Setelah Kabul jatuh ke tangan Taliban pada tanggal 27 September 1996, Hekmatyar bersama dengan pejabat pemerintah Rabbani lainnya melarikan diri dari Kabul dan membentuk aliansi anti-Taliban di utara. Pada masa ini, Hekmatyar masih menempati posisi Perdana Mentri sampai pada tahun 1997 dimana ia mengasingkan diri ke Iran.
Pasca 9/11, Hekmatyar sempat diajak untuk membentuk pemerintahan koalisi baru, namun ia menolak keras dan mengritik serangan Amerika yang dibantu oleh Pakistan. Pada tahun 2002, atas lobi pemerintahan Karzai dan Amerika, organisasi Hezb-e-Islami dilarang dan Hekmatyar ditendang dari Iran. Hekmatyar lalu menyerukan 'jihad' melawan pasukan koalisi pimpinan Amerika, dan menyatakan dukungannya terhadap Taliban.
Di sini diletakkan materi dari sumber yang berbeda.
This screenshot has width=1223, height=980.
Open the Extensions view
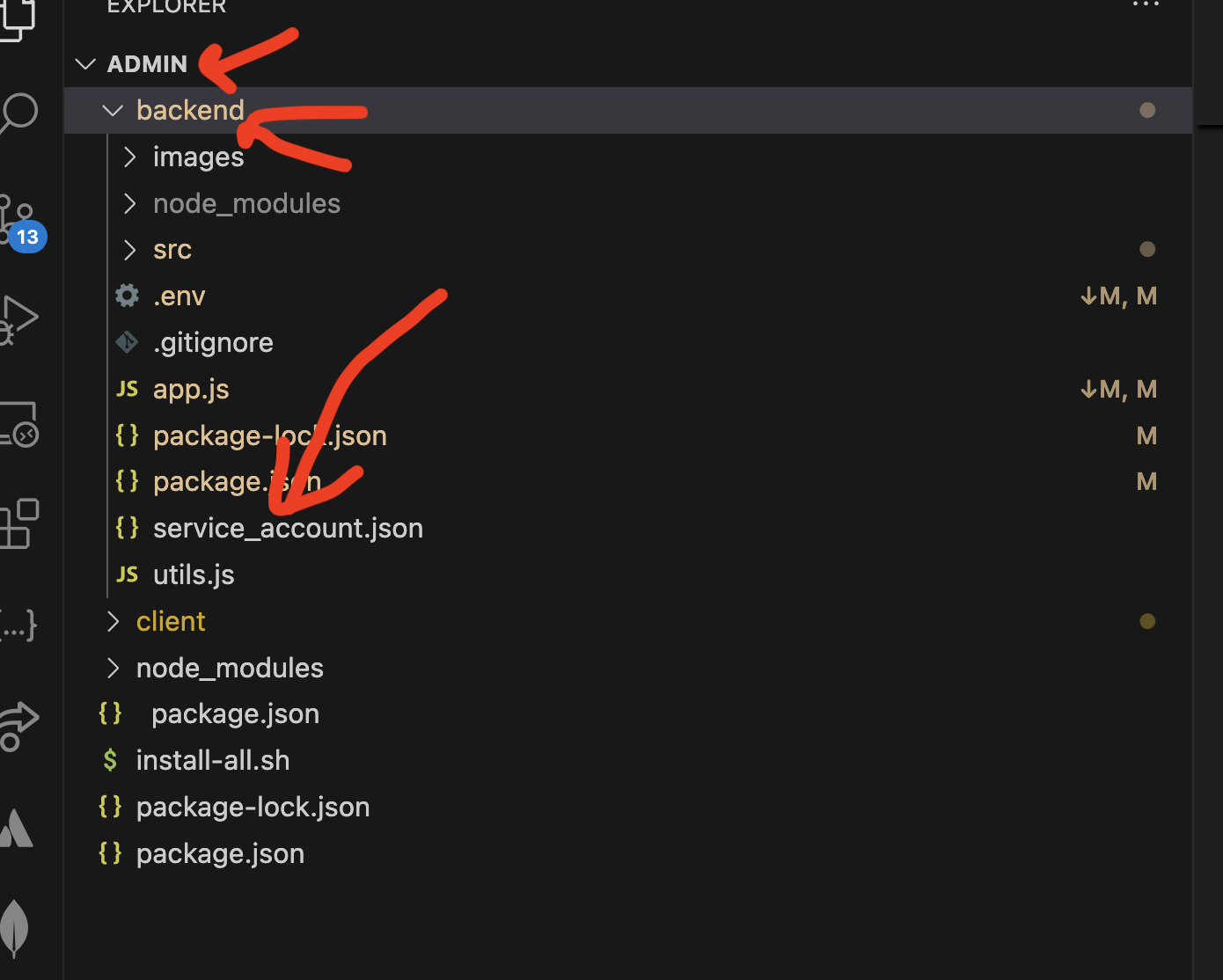pyautogui.click(x=19, y=524)
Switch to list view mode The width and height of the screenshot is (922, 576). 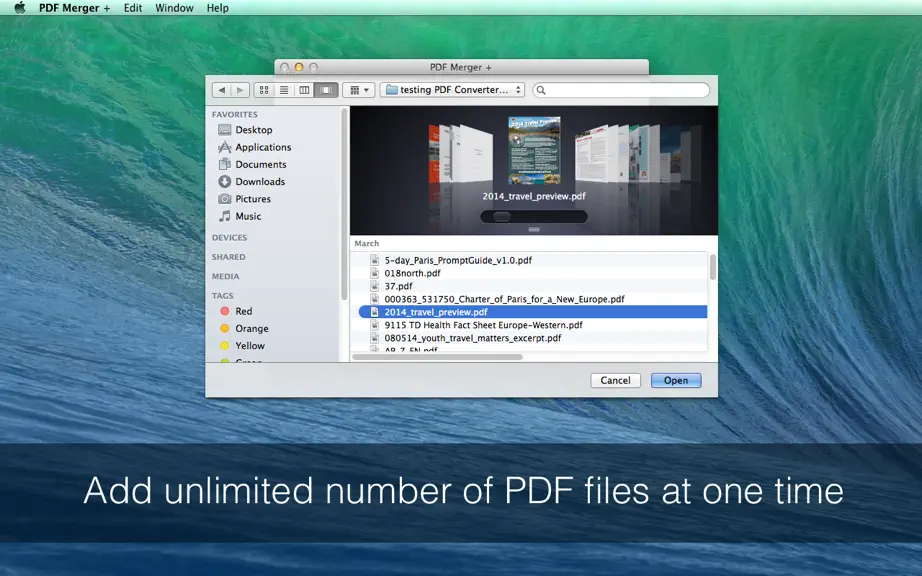[x=284, y=90]
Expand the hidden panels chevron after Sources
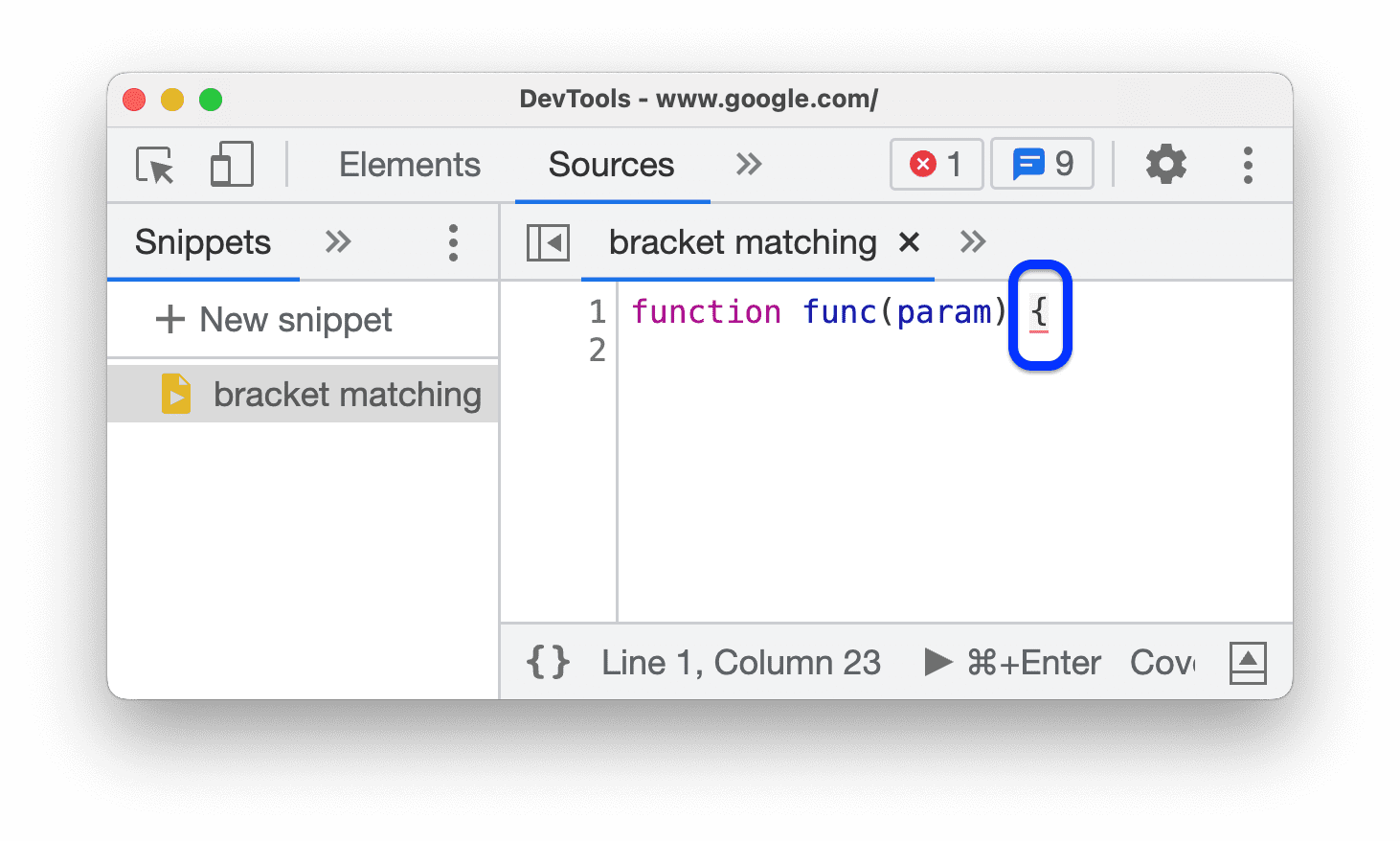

Akibat persengkongkolannya dengan Al-Qaeda dan Taliban, Hekmatyar lalu dicap sebagai "Specially Designated Global Terrorist" oleh Amerika pada tahun 2003. Pada tahun 2007 ia mengklaim ikut menyelamatkan Osama Bin Laden dan Ayman Al-Zawahiri dari serangan Amerika di Tora Bora pada tahun 2001. Belakangan, Hekmatyar sering dijadikan target untuk dibujuk agar berhenti melakukan perlawanan dan memisahkan diri dari Taliban.